Placental vascular gene networks in mammals have been largely unexplored due to a lack of well validated molecular markers to identify them. This is required to study how they form in development, and how they are impacted by embryonic or maternal defects, which in-turn adversely affects the forming heart and vasculature. Such defects are known to be a consequence of maternal iron deficiency (ID), the most common nutrient deficiency world-wide. Here we employed marker analysis to characterise the arterial/arteriole and venous/venule endothelial cells (ECs) during normal placental development, and in the context of maternal ID. We reveal for the first time that placental ECs are unique compared with their embryonic counterparts. In the developing embryo, arterial ECs express Neuropilin1 ( Nrp1 ), Delta-like ligand 4 ( Dll4 ) and Notch1 , while developing venous ECs express Neuropilin2 ( Nrp2 ), Apj (Aplnr) and Ephrinb4 (Ephb4) . However, in the E15.5 placenta, Nrp1 and Notch1 were restricted to arteries, but not continuing arteriole ECs. The arterial tree exclusively expressed Dll4. Nrp2 showed pan-EC expression at E15.5, while Ephb4 was not present at this stage.

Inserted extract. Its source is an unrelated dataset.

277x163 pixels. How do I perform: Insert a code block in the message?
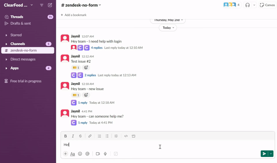(134, 136)
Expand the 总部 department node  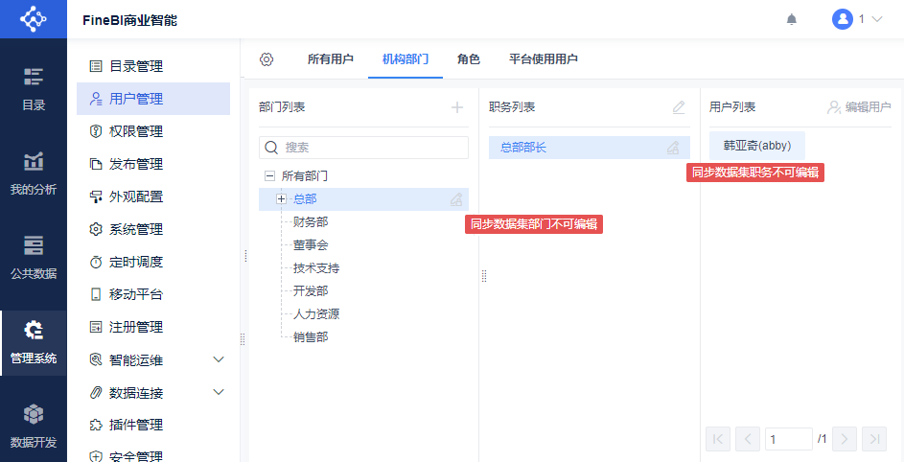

However, we found the placental venous vascular tree could be distinguished from the arterial tree by high versus low Endomucin (EMCN) and Apj (Aplnr) expression respectively. Using EMCN, we reveal that the placental arterial, but not venous, vascular tree is adversely impacted by maternal ID, with reduced area, total length and number of junctions of all vessels without affecting the EMCN high vessels. Defects to the embryonic cardiovascular system can therefore have a significant impact on blood flow delivery and expansion of the placental arterial tree.